Create Custom Grid World Environments

A custom grid world environment is a MATLAB^® environment featuring a generic two-dimensional grid with actions, observations, rewards, dynamics, and optional obstacles and terminal states that are mostly left for you to define. As in any grid world environment, the goal of the agent is to move in a way to maximize its expected discounted cumulative long-term reward.

Grid world environments are a special case of Markov Decision Process (MDP) environments. An MDP is a discrete time stochastic control process. It provides a mathematical framework for modeling decision making in situations where outcomes are partly random and partly under the control of the decision maker. In a grid world environment, the state represents a position in a two-dimensional grid, while the action represents a move from the current position to the next, which an agent might attempt. To create a custom MDP environment, see Markov Decision Process (MDP) Environments, createMDP, and rlMDPEnv.

Basic 5-by-5 grid world with the agent indicated by a red circle in the top left corner, the terminal location indicated by a blue square in the bottom right corner, and four obstacle squares indicated by black squares in the middle.

You can use a custom grid world environment to analyze the behavior of different discrete-time agents on custom grid worlds, and to explore reinforcement learning concepts. For example, many common benchmark reinforcement learning problems are grid world problems, and you can study them with Reinforcement Learning Toolbox™ by creating a custom grid world environments.

To create a custom grid world environment:

Create the grid world object.
Configure the grid world object.
Use the grid world object to create your environment.

To load a grid world environment with predefined actions, observations, rewards, and dynamics, see Load Predefined Grid World Environments.

Create Grid World Object

You can create your own grid world model using the createGridWorld function. Specify the grid size when creating the GridWorld object.

For example, at the MATLAB command line, type:

GW = createGridWorld(6,6,"Standard")

GW = 

  GridWorld with properties:

                GridSize: [6 6]
            CurrentState: "[1,1]"
                  States: [36×1 string]
                 Actions: [4×1 string]
                       T: [36×36×4 double]
                       R: [36×36×4 double]
          ObstacleStates: [0×1 string]
          TerminalStates: [0×1 string]
    ProbabilityTolerance: 8.8818e-16

Note

The grid world model GW is a GridWorld object, not an environment object. You must later create an rlMDPEnv environment object from GW.

The GridWorld object has these properties.

Property Read-Only Description

GridSize

Yes

Dimensions of the grid world, displayed as a row vector containing two positive integers. The first integer m is the number of rows in the grid, and the second integer n is the number of columns in the grid.

CurrentState

Name of the current state of the environment.
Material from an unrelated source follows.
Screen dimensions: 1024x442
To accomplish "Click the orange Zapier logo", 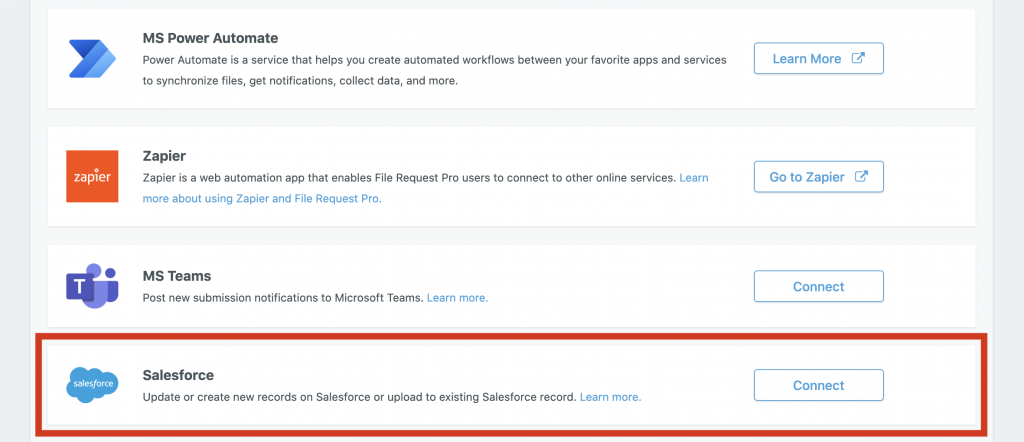I will coord(92,176).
This name corresponds to the current agent position in the grid, and it is specified as a string or character vector such as "[a,b]". Here, a and b are two positive integers less than m and n, respectively, that indicate the row (a) and the column (b) corresponding to the agent position on the grid. Specifying this property in any other format results in an error when the environment step function is executed on an environment built using GW. By default, this property is set to the string "[1,1]".

You can use this property to set the initial state of the environment. For example, the command GW.CurrentState = "[2,4]"; sets the current position of the agent in the cell located in the second row and the fourth column of the grid. On an 8-by-7 grid this position is encoded as environment state number 26, using the formula 8*(4-1) + 2 = 26.
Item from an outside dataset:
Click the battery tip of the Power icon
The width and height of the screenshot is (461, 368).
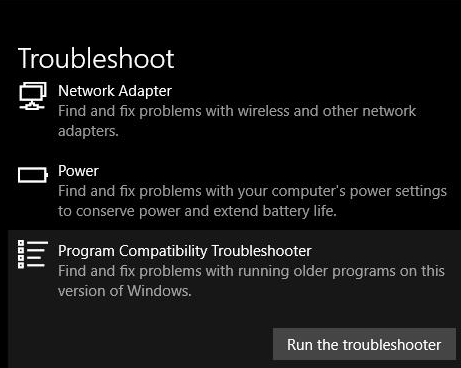click(47, 175)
If you call the step function on an environment built using GW, the environment executes the function from the state indicated by CurrentState. Note that every time the environment reset function is called, the environment state is reset according to the specific code in the reset function. For more information on step and reset functions, see Create Custom Environment Using Step and Reset Functions.

States

Yes

A string vector containing the state names of the grid world, as specified in the CurrentState property. For example, for a 2-by-2 grid world model GW, you can specify the state names as follows.

GW.States = ["[1,1]";
             "[2,1]";
             "[1,2]";
             "[2,2]"];

Actions

Yes

A string vector containing the list of possible actions that the agent can execute in the grid world environment. You can set the actions when you create the grid world model by using the moves argument.

For example, at the MATLAB command line, type:

GW = createGridWorld(m,n,moves)

Here, m and n are integers as specified in GridSize, and moves is a string that can be either "Standard" or "Kings".

moves GW.Actions

"Standard" ["N";"S";"E";"W"], indicates that the agent can attempt to move north, south, east, and west from its current grid position. The step function of the environment built using GW encodes these moves using integers from 1 to 4. For example, step(env,3) indicates that the agent attempts to move east from its current position.
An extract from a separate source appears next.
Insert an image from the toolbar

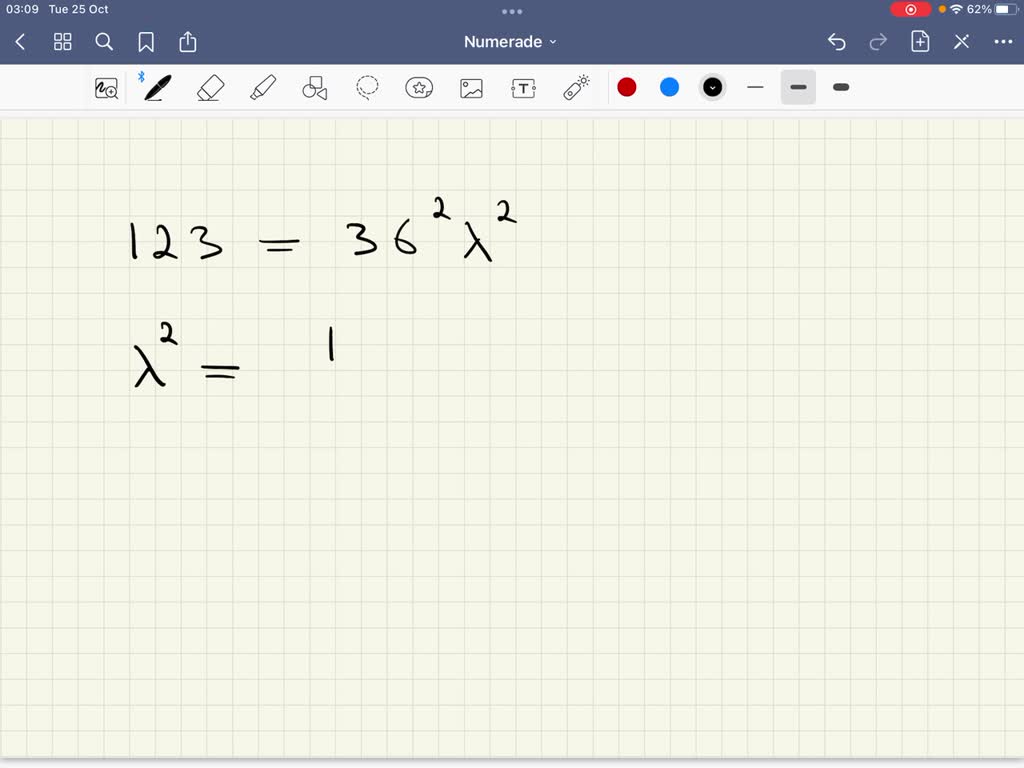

"Kings" ["N";"S";"E";"W";"NE";"NW";"SE";"SW"] indicating that the agent can attempt to move north, south, east, west, northeast, northwest, southeast and southwest, respectively, from its current grid position. The step function of the environment built using GW encodes these moves using integers from 1 to 8, so that, for example, step(env,8) indicates that the agent attempts to move southwest from its current position.

T

State transition matrix, specified as a 3-D array in which every row of each page contains nonnegative numbers that must add up to one.

The state transition matrix T is a probability matrix in which each entry indicates the likelihood of the agent moving from the current state s to any possible next state s' by performing action a.

Dimensions of the transition matrix

T can be denoted as

$T (s, s', a) = p r o b a b i l i t y (s' | s, a)$

T is:

A K-by-K-by-4 array, if moves is specified as "Standard". Here, K = m*n.
A K-by-K-by-8 array, if moves is specified as "Kings".

When you create a grid world object, the default transition matrix contains standard deterministic transitions corresponding to the four or eight actions that the agent can execute. Specifically, the default transition matrix is such that any attempted move in any direction results in the agent moving one cell in that direction with probability of one, except for any attempted move outside the grid, which results in the agent keeping its current position.

For example, consider a 5-by-5 deterministic grid world object GW with the agent in cell [3,1]. View the state transition matrix for the north direction.

northStateTransition = GW.T(:,:,1)

Here, the number 1 in the last dimension encodes the attempted move north, as specified in the Actions property.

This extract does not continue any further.